The Battle of Didgori was fought between the armies of the Kingdom of Georgia and the Seljuk Empire at the narrow place of Didgori, 40 km west of Tbilisi, on August 12, 1121. The large Muslim army, under the command of Ilghazi, was unable to maneuver and suffered a devastating defeat due to King David IV of Georgia's effective military tactics.
The battle at Didgori was the culmination of the entire Georgian–Seljuk wars and led to the Georgians' reconquest of Tbilisi in 1122. Soon after that David moved the capital from Kutaisi to Tbilisi.
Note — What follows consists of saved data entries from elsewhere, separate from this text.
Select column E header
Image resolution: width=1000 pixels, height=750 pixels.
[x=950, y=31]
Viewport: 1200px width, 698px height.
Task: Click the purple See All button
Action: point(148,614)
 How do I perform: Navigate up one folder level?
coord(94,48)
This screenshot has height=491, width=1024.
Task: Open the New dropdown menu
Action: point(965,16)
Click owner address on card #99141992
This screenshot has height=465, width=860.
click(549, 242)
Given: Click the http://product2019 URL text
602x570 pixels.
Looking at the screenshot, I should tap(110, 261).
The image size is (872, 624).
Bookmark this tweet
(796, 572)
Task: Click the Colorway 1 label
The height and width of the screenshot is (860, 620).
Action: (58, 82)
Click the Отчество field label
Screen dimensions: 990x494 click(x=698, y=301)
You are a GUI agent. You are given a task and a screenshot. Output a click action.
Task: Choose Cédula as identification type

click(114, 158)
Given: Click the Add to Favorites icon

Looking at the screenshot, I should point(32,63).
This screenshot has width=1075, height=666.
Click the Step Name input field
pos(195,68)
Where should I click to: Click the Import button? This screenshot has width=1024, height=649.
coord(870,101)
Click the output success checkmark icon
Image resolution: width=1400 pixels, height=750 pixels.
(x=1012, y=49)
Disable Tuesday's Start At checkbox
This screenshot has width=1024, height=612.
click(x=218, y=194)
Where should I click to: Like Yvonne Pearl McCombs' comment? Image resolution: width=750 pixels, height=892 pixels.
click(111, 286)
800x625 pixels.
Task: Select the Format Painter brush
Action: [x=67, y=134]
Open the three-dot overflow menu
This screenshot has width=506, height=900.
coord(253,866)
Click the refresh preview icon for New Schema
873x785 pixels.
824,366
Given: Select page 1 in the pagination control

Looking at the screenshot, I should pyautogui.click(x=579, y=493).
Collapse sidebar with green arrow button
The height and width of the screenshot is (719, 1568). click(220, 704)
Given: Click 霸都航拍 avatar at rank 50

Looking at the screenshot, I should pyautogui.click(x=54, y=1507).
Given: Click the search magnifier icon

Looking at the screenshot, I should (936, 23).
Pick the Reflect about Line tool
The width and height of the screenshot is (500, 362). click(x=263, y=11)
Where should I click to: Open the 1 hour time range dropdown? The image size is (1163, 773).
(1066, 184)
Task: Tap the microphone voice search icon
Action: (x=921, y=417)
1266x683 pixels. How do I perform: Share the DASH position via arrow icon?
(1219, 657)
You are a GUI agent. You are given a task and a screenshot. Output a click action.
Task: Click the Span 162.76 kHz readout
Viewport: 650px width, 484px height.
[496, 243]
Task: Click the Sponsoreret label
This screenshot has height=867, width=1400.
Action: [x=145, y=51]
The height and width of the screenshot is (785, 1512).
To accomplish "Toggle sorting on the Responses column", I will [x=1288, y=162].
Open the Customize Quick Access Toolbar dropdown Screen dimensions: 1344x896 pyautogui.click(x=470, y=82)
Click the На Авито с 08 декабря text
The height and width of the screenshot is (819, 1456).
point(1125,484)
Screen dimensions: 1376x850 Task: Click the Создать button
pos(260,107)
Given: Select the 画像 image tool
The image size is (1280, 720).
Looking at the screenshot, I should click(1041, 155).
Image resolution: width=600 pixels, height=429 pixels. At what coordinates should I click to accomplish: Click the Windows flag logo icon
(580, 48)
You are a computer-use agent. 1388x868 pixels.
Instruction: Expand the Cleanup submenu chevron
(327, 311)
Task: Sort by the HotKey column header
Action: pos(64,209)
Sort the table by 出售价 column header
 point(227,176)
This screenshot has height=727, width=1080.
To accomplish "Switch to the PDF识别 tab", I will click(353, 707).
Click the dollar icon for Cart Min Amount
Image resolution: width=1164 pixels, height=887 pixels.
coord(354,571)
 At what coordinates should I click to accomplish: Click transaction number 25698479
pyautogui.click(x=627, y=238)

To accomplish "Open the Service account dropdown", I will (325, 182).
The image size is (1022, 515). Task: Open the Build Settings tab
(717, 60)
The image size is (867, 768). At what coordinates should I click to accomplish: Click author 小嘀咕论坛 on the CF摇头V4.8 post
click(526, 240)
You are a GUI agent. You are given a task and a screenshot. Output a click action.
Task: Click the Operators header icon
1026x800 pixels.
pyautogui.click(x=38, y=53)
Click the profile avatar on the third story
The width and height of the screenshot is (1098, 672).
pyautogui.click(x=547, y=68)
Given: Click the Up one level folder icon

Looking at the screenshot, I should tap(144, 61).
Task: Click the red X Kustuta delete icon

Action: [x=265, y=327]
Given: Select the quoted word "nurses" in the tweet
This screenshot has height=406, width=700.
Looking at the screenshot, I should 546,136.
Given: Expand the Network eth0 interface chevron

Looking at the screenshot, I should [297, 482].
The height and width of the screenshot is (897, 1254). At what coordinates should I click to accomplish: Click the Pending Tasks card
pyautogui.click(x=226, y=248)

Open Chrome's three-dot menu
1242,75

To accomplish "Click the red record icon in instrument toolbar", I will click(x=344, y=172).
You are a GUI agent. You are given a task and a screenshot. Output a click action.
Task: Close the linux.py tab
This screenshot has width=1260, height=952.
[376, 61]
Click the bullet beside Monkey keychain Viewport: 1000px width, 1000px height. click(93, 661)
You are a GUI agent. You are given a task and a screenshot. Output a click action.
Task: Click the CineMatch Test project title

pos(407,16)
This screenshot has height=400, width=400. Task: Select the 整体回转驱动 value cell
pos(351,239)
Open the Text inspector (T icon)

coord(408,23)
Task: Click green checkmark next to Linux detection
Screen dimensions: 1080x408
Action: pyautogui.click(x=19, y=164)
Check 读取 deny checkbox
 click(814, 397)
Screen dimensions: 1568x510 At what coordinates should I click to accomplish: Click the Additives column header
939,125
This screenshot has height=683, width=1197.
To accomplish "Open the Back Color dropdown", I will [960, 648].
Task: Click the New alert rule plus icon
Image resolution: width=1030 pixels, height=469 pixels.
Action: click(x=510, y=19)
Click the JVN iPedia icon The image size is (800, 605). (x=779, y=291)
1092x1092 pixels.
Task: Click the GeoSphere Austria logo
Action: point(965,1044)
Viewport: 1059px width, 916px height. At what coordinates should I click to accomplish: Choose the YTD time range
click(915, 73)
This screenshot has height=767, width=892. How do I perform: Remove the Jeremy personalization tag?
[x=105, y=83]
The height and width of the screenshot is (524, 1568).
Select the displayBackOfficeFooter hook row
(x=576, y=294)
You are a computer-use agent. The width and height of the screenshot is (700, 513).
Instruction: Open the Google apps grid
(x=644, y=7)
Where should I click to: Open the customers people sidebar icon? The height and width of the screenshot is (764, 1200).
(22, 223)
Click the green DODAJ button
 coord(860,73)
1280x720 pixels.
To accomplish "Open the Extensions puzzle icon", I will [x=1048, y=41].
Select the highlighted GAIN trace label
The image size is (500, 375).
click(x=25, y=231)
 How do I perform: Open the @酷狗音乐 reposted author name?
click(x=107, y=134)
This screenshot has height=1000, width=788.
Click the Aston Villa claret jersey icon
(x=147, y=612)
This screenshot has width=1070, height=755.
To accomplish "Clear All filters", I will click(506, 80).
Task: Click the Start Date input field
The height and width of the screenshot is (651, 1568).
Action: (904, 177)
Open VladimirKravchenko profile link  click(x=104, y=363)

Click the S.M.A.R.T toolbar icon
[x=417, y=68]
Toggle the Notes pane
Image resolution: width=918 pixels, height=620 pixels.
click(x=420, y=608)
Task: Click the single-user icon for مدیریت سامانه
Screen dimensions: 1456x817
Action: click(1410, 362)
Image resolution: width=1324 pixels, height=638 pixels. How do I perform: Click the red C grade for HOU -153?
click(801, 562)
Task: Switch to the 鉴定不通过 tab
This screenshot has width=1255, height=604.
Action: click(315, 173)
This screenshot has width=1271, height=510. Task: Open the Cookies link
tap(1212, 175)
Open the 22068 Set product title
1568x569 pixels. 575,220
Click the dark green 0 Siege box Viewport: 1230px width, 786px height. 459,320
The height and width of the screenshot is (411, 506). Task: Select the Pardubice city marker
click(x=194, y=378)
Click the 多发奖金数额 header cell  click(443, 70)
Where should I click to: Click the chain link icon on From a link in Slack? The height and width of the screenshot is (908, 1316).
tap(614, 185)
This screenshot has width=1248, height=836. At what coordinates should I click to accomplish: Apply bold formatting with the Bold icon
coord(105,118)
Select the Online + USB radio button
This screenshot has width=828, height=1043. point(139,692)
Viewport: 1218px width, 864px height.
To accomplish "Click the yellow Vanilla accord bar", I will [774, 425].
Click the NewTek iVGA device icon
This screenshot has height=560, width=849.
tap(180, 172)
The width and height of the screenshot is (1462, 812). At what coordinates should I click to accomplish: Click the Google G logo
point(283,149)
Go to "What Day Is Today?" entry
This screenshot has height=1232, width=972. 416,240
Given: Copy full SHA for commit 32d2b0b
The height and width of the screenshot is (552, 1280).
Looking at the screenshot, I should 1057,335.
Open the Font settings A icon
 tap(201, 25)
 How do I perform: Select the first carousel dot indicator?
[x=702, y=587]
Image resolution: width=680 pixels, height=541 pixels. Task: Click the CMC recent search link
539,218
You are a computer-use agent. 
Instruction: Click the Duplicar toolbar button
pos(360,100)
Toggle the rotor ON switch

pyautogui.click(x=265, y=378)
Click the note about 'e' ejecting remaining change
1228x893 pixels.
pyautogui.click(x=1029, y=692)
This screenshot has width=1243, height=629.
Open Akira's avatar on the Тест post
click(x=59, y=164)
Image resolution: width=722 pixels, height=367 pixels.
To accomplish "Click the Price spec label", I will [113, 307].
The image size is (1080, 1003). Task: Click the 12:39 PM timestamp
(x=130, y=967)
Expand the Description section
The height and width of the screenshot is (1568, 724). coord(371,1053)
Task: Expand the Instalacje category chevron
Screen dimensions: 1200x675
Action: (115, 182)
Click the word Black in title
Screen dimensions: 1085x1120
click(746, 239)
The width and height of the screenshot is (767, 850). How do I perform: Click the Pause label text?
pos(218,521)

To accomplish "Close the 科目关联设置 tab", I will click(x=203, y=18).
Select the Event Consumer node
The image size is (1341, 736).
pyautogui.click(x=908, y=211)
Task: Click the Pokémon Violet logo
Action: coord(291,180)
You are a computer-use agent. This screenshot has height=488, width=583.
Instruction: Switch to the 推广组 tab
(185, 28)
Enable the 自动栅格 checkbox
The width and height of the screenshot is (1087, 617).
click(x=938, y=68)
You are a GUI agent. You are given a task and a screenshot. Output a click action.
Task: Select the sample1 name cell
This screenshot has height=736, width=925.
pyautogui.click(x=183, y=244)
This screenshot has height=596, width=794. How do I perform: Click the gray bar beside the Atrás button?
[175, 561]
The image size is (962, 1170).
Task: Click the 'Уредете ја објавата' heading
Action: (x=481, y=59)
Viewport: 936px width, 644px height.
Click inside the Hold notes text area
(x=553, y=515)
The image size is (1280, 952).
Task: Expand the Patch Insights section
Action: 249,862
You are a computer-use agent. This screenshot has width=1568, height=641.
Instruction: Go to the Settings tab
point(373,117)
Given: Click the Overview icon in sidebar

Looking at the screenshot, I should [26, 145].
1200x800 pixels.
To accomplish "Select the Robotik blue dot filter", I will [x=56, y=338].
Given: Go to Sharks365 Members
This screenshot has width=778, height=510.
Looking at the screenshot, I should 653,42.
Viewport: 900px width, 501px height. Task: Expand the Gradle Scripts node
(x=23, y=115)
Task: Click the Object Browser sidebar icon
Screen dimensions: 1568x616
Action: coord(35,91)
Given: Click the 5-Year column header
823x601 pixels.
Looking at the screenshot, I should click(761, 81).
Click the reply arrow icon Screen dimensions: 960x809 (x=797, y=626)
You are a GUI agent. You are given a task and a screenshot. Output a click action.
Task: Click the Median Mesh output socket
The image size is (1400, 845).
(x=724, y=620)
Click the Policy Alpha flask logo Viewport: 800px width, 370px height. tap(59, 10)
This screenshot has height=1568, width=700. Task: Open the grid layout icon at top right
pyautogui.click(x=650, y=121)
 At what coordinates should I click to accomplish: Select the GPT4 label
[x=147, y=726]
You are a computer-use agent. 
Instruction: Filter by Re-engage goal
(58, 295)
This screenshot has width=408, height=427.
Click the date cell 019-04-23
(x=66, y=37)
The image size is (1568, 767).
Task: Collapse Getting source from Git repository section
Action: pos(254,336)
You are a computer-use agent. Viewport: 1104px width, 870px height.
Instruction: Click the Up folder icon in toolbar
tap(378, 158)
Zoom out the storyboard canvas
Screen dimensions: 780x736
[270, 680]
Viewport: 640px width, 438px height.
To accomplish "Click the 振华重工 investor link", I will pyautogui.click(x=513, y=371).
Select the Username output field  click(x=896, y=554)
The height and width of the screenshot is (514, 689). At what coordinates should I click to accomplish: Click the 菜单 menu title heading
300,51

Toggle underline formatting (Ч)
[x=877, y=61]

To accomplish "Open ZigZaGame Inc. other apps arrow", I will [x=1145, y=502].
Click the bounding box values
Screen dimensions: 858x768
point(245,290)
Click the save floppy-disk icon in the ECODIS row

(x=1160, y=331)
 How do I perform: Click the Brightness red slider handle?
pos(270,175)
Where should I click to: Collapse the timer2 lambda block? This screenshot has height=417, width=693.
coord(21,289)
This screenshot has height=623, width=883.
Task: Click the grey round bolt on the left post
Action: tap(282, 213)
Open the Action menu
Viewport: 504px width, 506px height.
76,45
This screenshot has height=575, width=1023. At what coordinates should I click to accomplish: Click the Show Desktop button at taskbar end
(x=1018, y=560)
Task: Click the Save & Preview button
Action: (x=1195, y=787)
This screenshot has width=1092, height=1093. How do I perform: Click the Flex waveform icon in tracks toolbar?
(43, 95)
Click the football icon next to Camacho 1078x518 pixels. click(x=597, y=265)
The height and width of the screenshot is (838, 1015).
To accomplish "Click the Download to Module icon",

The victory at Didgori inaugurated the medieval Georgian Golden Age and is celebrated in The Georgian Chronicles as a (ძლევაჲ საკვირველი dzlevay sak'virveli lit. the "miraculous victory"). Modern Georgians continue to remember the event as an annual August 12 festival known as Didgoroba ("[the day] of Didgori").
The Kingdom of Georgia had been a tributary to the Great Seljuq Empire since the 1080s. However, in the 1090s, the energetic Georgian king David IV was able to exploit internal unrest in the Seljuq state and the success of the Western European First Crusade against Muslim control of the Holy Land, and established a relatively strong monarchy, reorganizing his army and recruiting Kipchak, Alan, and even Frankish mercenaries to lead them to the reconquest of lost lands and the expulsion of Turkish raiders. David's battles were not, like those of the Crusaders, part of a religious war against Islam, but rather was a political-military effort to liberate Caucasus from the nomadic Seljuks.
David renounced the tribute to the Seljuqs in 1096/97, and put an end to the seasonal migrations of the Turks into Georgia. Following the annexation of Kingdom of Kakheti, in 1105, David routed a Seljuk punitive force at the Battle of Ertsukhi, leading to momentum that helped him to secure several key fortresses in a series of campaigns from 1103 to 1118.
Georgia having been at war for the better part of twenty years, needed to be allowed to become productive again.